[Begin Passage shown]

An entire chapter titled “Leaves in the Sun” is devoted to leaf shapes, leaf “drip tips,” leaf flight patterns, leaf volume and the special “voice” each tree possesses — it is a veritable tour de force of leaf lore. After reading Hutchins on leaves, you’ll never look at a leaf the same way again. Here are some excerpts:
“Leaves, seemingly in infinite number, festoon the trees and herbaceous plants of the valley, and one afternoon I wondered how many there actually were. My first thought was that it would be impossible to make even a wild guess. Yet when I considered the matter, it occurred to me that by calculating the number of leaves per square foot — not an impossible task — I might arrive at some reasonable figure ... In any case, I decided to attempt an estimate of the number of leaves — on both trees and herbaceous plants — on an acre of ground in Hidden Valley. I imagined a column, one square foot in area, reaching upward from the earth to the tops of the trees and estimated the number of leaves within it. A month later, after the leaves had fallen from the trees, I made several counts of dead leaves on the ground and obtained an average. The conclusion was that on each square foot there had been an average of about two hundred living leaves. The conifers — hemlocks and pines — ignored, since I could not decide how to classify their needles ... From the above figure I determined that on each acre of ground there had been 8,712,000 leaves. Carrying my calculations even farther, assuming there to be about six square miles in the valley, I found that there had been about 33,454,080,000 leaves ...

[End Passage shown]
[Begin Provided material]

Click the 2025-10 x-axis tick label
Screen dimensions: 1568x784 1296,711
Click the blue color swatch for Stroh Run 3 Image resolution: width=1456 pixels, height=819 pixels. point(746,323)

[End Provided material]

- [Exercise tasks]
[1] In the passage on leaves, what average number of living leaves per square foot did the estimate reach?
[2] Condense the paragraph of the passage on leaves that opens with "An entire chapter titled" into a short bulleted list that keeps its main facts.
[3] Continue the passage on leaves from the point where it stops.

- [Solved tasks]
[1] About two hundred living leaves per square foot.

[2]
- A full chapter, "Leaves in the Sun," is devoted to leaves.
- It covers leaf shapes, "drip tips," flight patterns, volume, and the "voice" particular to each tree.
- It is called a tour de force of leaf lore that changes how a reader sees a leaf.
- Excerpts from it follow.

[3]
“Abundant as are the leaves of these forests, each one has its own individual form and structure; no two, even on the same tree or plant, are exactly alike .... Why, you may ask, are there such variations in leaf shapes? The answer is not at all simple. Some leaves have pointed, downwardly directed tips that facilitate the runoff of rain water, eliminating the water before it can injure the leaves by inducing the growth of fungi or by focusing the rays of sunlight upon the leaves’ delicate tissues. In the forest there are many examples of leaves with drip tips. On the other hand, many leaves are ovate in form, having no adaptations for the rapid elimination of water ...
“The subject of drip tips is an illusive one and I hesitate to generalize too much. Drip tips must have value; otherwise not so many leaves would be equipped with such a mechanism. I recall that the buckskin jacket of the American Indians and early trappers were almost always fringed. These fringes, contrary to the usual assumption, were not merely decorative; in effect they were drip tips, aiding water to drip off quickly, without soaking the remainder of the clothing ....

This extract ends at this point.